Needless to say, I carried a deep seeded hatred for soccer throughout my adolescence. To me, soccer was nothing more than organized keep away, an escape for those kids who didn’t have the coordination or guts to play REAL sports.
I finally gained a sliver of appreciation for soccer during my freshman year of high school, because it made a damn fine video game. FIFA ’03 by EA Sports change soccer for me. During the state basketball tournament, my friend Earl and I warmed the last two seats on the bench. For us, the state tournament was nothing more than a glorified Play Station 2 compendium interrupted by minor inconveniences, primarily the basketball itself (and golden corral). With absolutely no hope or care of playing, our focus during that early weekend in March was directly on FIFA ’03. With each win, we were guaranteed another sleepless night of FIFA. And with each loss, we knew our FIFA days we’re numbered. With that, “MORE FIFA!” became our battle cry from the end of the bench. But for some reason, FIFA ‘03 never seemed the same after that weekend, and I quickly reverted to my original stance on soccer.

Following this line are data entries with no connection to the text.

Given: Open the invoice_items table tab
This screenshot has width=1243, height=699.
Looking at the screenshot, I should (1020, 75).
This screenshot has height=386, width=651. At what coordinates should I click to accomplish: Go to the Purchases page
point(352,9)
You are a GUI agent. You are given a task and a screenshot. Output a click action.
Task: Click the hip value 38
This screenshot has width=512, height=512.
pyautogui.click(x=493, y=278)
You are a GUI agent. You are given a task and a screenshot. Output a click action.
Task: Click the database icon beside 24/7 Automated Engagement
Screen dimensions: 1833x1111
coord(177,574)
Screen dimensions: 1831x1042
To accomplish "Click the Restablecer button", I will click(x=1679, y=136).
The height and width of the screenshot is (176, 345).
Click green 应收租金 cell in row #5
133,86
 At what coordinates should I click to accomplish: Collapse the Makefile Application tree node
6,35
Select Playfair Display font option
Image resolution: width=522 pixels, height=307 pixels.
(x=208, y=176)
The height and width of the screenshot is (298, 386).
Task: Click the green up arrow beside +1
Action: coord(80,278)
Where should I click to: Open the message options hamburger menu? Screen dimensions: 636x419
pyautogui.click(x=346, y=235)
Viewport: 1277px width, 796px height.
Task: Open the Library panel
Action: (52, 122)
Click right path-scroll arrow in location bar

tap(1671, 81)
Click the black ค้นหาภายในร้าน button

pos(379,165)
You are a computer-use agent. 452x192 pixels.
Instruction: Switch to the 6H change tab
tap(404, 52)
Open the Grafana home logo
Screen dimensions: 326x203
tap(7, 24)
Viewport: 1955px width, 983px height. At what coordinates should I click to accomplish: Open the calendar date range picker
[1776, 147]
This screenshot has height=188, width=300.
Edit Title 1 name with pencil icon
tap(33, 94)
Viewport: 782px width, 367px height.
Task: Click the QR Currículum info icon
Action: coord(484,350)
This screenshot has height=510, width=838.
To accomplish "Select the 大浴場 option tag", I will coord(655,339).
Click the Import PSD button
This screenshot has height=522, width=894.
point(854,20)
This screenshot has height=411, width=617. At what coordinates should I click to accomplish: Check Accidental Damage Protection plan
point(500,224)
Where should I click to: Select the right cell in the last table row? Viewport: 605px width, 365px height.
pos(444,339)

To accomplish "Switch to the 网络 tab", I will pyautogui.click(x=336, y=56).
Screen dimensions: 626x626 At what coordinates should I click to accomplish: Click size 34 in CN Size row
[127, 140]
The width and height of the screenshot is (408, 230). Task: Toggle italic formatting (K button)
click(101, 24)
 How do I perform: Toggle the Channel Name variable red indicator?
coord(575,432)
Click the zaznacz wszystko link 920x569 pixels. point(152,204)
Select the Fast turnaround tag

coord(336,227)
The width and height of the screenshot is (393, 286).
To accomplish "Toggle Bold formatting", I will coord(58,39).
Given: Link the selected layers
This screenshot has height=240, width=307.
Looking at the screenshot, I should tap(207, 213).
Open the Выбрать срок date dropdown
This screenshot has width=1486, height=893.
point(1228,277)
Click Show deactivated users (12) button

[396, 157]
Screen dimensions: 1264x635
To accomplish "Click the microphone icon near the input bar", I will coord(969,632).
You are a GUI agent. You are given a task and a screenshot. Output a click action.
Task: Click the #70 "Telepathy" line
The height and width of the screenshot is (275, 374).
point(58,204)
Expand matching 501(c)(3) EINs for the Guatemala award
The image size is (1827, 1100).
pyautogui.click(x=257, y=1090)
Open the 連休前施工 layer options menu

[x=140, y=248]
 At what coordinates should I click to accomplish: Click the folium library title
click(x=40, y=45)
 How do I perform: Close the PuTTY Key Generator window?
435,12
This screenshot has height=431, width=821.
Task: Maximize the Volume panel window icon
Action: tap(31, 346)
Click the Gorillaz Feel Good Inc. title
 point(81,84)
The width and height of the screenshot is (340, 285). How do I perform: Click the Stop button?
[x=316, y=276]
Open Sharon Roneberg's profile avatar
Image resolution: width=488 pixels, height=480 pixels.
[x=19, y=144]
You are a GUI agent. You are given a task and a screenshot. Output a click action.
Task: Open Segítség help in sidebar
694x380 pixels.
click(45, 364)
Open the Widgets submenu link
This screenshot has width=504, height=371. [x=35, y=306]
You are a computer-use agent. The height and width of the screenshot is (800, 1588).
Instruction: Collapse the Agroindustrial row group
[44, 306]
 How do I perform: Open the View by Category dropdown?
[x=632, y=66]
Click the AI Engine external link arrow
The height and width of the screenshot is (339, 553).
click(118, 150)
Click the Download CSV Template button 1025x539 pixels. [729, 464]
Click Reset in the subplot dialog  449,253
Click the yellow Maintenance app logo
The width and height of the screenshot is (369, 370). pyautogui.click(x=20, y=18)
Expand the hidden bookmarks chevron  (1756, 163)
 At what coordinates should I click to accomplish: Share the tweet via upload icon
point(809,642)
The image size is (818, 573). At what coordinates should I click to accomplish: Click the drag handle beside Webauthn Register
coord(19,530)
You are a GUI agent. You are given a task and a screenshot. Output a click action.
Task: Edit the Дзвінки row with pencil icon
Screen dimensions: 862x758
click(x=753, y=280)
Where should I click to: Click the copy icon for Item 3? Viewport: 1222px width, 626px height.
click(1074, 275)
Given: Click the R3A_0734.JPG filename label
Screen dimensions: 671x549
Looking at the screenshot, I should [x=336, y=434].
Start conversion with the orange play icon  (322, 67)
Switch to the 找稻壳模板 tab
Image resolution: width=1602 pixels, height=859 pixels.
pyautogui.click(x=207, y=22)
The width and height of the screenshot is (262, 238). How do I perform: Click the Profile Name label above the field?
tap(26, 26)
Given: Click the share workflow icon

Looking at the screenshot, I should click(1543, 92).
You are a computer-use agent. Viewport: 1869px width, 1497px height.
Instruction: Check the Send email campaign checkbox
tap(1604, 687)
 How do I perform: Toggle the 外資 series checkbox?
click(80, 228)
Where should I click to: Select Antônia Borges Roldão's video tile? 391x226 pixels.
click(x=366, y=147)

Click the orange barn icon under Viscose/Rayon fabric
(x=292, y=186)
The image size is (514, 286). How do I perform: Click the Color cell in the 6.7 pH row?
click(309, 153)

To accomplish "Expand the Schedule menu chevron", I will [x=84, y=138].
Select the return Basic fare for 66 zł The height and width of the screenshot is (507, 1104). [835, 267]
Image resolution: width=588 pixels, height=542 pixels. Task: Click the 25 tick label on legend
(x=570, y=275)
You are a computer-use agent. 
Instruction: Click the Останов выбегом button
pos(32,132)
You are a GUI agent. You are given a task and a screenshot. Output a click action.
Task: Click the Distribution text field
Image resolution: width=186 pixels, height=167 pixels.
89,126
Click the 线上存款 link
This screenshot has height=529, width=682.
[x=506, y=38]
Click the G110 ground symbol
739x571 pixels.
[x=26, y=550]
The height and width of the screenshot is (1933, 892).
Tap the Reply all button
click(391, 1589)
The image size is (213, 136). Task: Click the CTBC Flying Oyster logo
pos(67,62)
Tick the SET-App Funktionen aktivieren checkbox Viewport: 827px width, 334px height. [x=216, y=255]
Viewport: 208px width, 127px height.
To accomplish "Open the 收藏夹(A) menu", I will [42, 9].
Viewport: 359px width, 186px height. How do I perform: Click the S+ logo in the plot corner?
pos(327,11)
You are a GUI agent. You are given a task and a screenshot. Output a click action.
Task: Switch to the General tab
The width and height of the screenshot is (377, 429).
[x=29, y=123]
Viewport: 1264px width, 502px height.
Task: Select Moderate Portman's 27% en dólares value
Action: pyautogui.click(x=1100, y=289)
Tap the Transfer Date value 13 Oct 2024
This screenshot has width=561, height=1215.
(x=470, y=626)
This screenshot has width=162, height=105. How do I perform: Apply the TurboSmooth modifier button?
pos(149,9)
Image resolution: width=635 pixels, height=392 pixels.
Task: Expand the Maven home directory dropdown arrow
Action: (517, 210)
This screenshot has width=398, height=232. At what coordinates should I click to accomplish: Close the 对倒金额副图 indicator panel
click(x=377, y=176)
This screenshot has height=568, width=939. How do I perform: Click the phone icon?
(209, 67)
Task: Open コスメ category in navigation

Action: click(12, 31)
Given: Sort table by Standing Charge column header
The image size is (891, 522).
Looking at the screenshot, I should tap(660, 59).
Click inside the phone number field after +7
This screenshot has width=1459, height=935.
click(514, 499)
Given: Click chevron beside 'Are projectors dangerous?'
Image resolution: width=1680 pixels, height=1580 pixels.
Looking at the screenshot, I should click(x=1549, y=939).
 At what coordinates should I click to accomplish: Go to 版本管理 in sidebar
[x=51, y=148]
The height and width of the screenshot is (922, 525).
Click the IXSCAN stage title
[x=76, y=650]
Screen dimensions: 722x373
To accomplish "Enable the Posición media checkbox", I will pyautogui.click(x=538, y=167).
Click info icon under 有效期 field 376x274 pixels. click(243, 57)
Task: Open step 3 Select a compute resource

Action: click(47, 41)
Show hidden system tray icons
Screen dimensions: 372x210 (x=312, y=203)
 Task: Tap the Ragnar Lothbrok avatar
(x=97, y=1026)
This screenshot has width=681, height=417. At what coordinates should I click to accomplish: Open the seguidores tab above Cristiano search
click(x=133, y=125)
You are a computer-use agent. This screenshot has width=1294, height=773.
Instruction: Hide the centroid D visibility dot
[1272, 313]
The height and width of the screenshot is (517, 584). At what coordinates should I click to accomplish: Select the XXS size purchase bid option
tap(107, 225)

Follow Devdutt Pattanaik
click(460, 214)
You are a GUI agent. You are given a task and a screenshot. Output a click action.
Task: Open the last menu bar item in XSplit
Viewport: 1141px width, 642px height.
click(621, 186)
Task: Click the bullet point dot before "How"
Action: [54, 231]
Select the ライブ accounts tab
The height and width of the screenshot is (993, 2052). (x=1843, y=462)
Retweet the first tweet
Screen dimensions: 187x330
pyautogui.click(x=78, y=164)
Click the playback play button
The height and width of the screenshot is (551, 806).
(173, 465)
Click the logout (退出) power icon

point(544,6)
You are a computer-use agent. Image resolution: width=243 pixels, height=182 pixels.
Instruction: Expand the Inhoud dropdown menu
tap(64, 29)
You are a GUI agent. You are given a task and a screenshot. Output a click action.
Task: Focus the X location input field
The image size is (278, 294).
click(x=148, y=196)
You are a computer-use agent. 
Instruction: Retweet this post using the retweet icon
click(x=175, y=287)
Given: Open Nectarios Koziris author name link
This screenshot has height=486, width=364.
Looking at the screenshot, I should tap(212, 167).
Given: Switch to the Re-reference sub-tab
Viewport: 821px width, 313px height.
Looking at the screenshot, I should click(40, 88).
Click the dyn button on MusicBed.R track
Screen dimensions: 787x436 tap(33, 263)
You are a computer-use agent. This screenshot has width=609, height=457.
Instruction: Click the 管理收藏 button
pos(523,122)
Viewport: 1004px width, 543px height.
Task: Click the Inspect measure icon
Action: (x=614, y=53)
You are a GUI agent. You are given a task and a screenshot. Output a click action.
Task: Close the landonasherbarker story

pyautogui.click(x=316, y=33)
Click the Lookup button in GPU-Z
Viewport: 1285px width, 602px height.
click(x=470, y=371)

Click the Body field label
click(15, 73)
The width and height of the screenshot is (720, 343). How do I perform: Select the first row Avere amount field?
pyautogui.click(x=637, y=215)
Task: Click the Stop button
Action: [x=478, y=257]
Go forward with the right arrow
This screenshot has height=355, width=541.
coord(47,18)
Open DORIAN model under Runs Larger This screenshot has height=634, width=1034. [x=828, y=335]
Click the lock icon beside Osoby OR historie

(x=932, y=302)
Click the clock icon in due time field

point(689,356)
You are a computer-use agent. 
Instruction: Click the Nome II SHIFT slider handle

During my sophomore year of college, Italy won the 2006 World Cup. At the time, I lived with a guy who was full-blooded Italian, donning his Italian flag every day of the year. Needless to say, for him, the World Cup was a big deal. He would watch every one of Italy’s matches without blinking. I’d watch a little in passing, and then snicker about how pointless it all seemed. Finally, when Italy reached the World Cup final, I agreed to watch the entire match. On that day, my opinion about soccer changed, forever. In one of the most heart-stopping sporting events I have ever witnessed, Italy defeated France 5-3 in a penalty shootout. Boisterous celebration and excessive drinking ensued. I was convinced that soccer was, in fact, a REAL sport.
I can admit, since then, I have only watched a handful of soccer matches, almost all in a different country. And after the World Cup is over, I can’t promise that I will order the MLS package on Direct TV. I can, however, say that I have a newfound respect for the game. After nearly two decades of distaste and disdain, I LIKE soccer.